# [Required action]
Continue the biography of trumpeter Pietro Capodiferro, picking up after its last sentence.

# [Text provided]
* * * *

American musician (1882–1953)

Pietro Capodiferro (October 13, 1882 – May 10, 1953) was an American trumpeter, cornetist and recording artist. He was the principal trumpet with the Metropolitan Opera Orchestra from 1912 to 1919.

==Early life==
Pietro Capodiferro was born in Acquaviva, Bari, Italy on October 13, 1882, the son of Vito Antonio Capodiferro (1854–1925) and Nunziata Maria Giandomenico (1858-19?). Pietro and his father emigrated to the United States in 1898 while his mother and siblings emigrated in 1899. They settled in Manhattan, New York.

==Performance career==
Pietro Capodiferro began his musical career as trumpeter with the Twenty-Second Regiment Band. In 1902 he was principal trumpet with the New York Symphony Society Orchestra, succeeding Albert Bode. In 1906 he was trumpeter with the Manhattan Opera House, a competitor of the Metropolitan Opera Orchestra. In 1912 he became principal trumpet with the Metropolitan Opera Orchestra, succeeding Jacob Hagar. He remained in that position through 1919, eventually leaving due to an illness. After his tenure there, he became director of the orchestra of Oscar Hammerstein's Manhattan Opera Company.

* * * *

# [Information supplied]
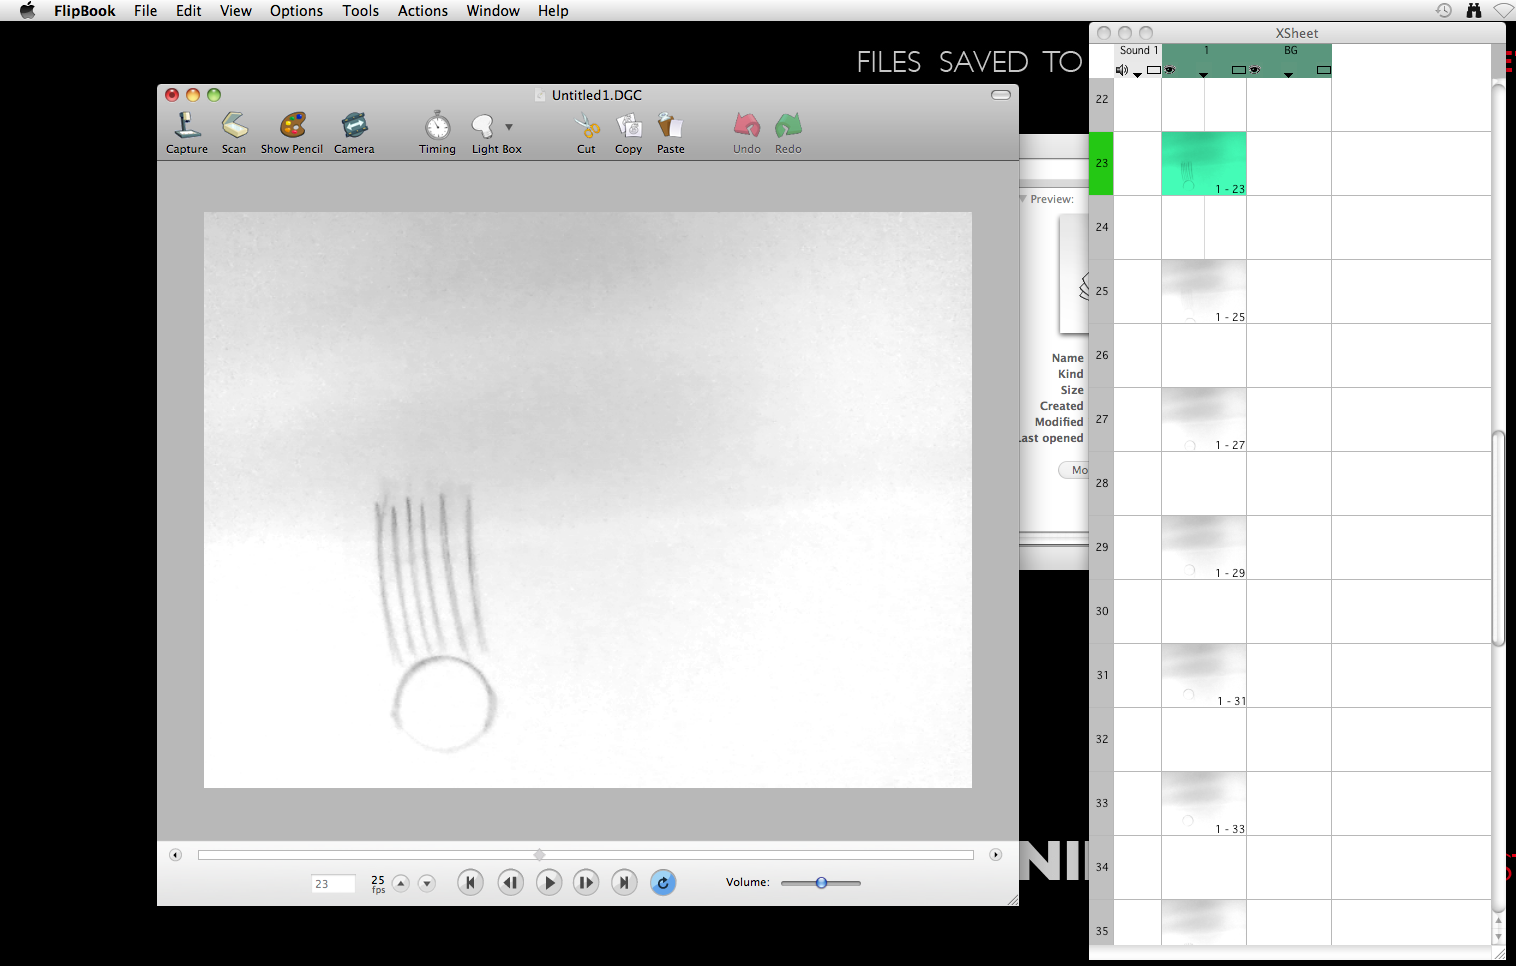Mute the Sound 1 speaker icon
The height and width of the screenshot is (966, 1516).
tap(1122, 71)
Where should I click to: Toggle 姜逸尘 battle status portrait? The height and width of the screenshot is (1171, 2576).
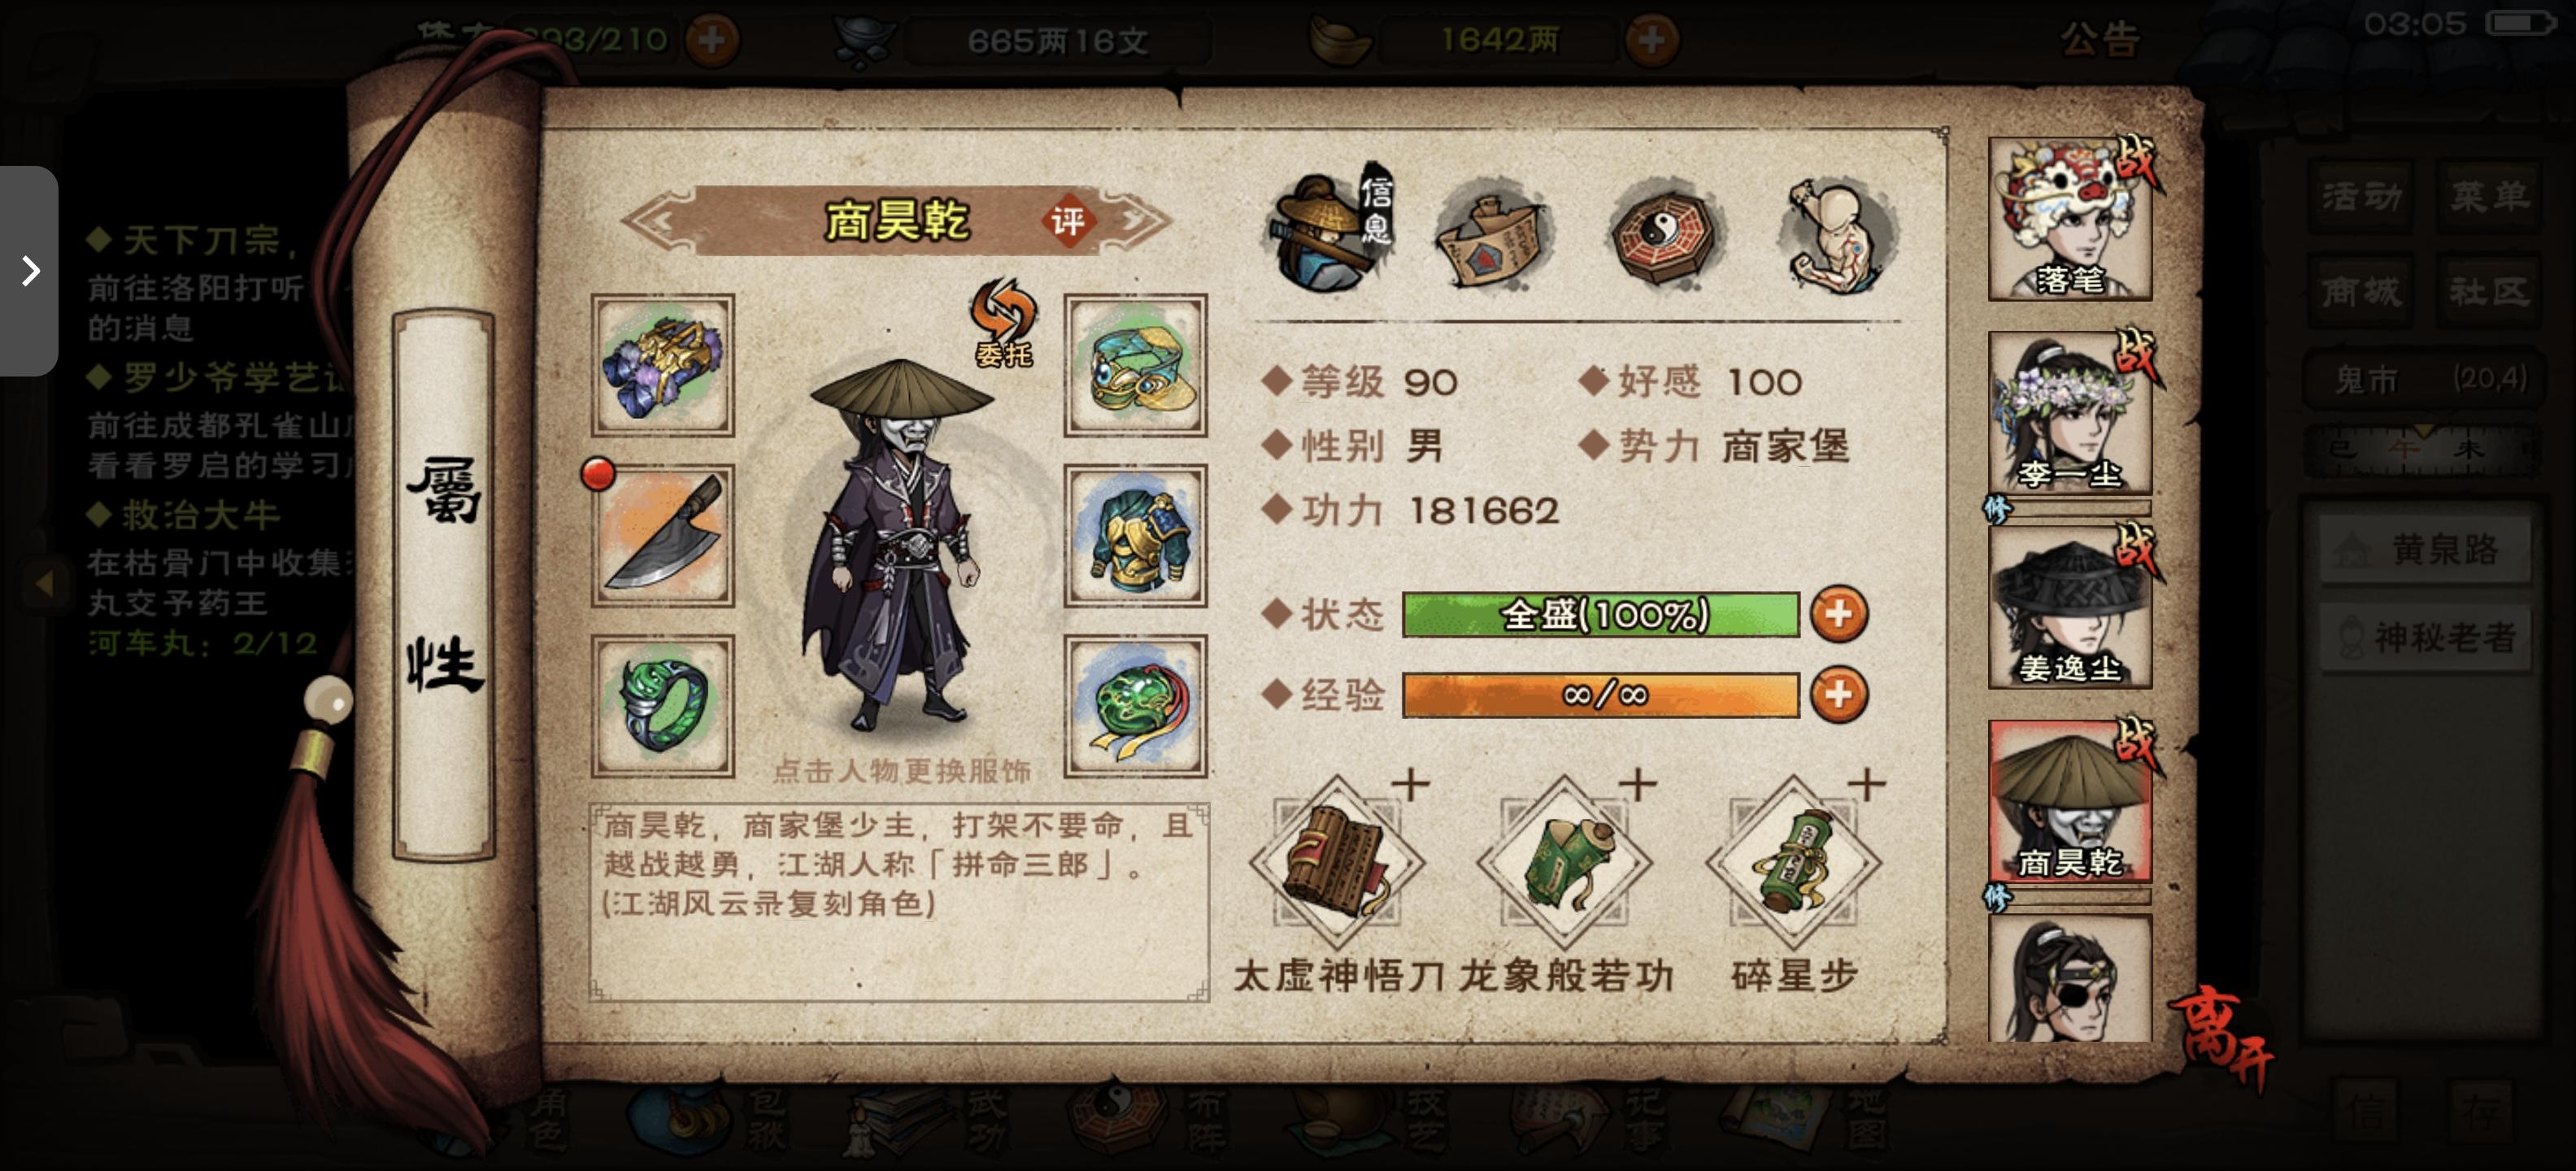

* * * *

# [Answer to this exercise]
In 1914, he was listed as a member of Nahan Franko's band. In 1920, he became principal trumpet with the New Symphony Orchestra under the direction of Arthur Bodanzky. From 1920 to 1926 he was principal trumpet with The Capital Theater. In the late 1920s he was principal trumpet with the Roxy Symphony Orchestra. During the late 1920s and early 1930s he was a New York City based radio musician. On July 15 and 16 he was guest cornet soloist with the famous Goldman Band of New York. There is no specified cornet solo listed on the program, but he was known to have already recorded Rossini's "Inflammatus" from Stabat Mater, a piece frequently performed by the Goldman Band. He also performed with the Goldman Band cornet trio, performing Victor Herbert's "The Three Solitaires" along with fellow cornetists David Rosebrook and Frank Elsass.

==Death==
Pietro Capodiferro died on May 10, 1953, in Brookhaven, NY. His wake was held at the Park East Memorial Chapel in the Bronx, New York.